WHAT YOU SHOULD DO: Of the lines in the data below, write out exactly those from the one holding "Política de Privacidade (110, 1280)" through the one holding "Карта сайта (259, 2537)", both included.

"""

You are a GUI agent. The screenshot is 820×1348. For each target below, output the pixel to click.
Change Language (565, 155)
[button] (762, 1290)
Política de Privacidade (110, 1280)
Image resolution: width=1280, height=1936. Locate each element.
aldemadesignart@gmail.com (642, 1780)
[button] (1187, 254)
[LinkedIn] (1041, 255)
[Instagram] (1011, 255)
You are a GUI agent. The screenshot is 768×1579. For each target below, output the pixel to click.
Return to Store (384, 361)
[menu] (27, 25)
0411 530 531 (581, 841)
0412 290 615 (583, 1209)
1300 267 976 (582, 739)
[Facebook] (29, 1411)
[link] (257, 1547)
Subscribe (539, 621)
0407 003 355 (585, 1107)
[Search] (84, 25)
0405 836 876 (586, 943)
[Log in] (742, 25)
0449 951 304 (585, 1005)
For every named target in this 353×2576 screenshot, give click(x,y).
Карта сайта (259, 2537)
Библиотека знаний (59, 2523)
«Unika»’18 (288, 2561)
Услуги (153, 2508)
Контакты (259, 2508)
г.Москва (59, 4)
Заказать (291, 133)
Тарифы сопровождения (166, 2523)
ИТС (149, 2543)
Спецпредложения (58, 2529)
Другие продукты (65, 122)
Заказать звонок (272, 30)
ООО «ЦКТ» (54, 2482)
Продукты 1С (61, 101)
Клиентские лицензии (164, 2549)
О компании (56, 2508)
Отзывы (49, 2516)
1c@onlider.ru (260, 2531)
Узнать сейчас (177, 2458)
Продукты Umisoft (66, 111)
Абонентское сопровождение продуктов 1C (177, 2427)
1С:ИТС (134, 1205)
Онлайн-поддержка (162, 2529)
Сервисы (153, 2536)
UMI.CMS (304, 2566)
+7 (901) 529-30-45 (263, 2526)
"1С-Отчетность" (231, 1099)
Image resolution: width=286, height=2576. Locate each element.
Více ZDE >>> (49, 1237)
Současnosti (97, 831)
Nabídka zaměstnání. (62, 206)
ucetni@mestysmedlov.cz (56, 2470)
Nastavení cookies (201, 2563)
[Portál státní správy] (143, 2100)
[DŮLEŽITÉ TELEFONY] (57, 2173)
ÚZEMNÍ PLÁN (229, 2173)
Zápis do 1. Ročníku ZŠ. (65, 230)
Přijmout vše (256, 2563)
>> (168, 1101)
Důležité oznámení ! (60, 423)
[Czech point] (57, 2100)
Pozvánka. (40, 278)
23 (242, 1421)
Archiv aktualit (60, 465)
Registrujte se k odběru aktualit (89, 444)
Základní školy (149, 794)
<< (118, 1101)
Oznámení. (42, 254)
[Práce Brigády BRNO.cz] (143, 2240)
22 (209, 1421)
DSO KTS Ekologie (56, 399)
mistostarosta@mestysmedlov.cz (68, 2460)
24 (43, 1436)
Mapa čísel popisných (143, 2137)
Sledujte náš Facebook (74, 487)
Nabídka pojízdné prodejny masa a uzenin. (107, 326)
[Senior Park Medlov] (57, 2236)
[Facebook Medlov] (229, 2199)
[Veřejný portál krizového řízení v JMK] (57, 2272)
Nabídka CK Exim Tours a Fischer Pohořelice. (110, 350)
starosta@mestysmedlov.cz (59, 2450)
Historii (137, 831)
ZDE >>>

"""

WRITTEN SOLUTION:
Política de Privacidade (110, 1280)
Image resolution: width=1280, height=1936. Locate each element.
aldemadesignart@gmail.com (642, 1780)
[button] (1187, 254)
[LinkedIn] (1041, 255)
[Instagram] (1011, 255)
You are a GUI agent. The screenshot is 768×1579. For each target below, output the pixel to click.
Return to Store (384, 361)
[menu] (27, 25)
0411 530 531 (581, 841)
0412 290 615 (583, 1209)
1300 267 976 (582, 739)
[Facebook] (29, 1411)
[link] (257, 1547)
Subscribe (539, 621)
0407 003 355 (585, 1107)
[Search] (84, 25)
0405 836 876 (586, 943)
[Log in] (742, 25)
0449 951 304 (585, 1005)
For every named target in this 353×2576 screenshot, give click(x,y).
Карта сайта (259, 2537)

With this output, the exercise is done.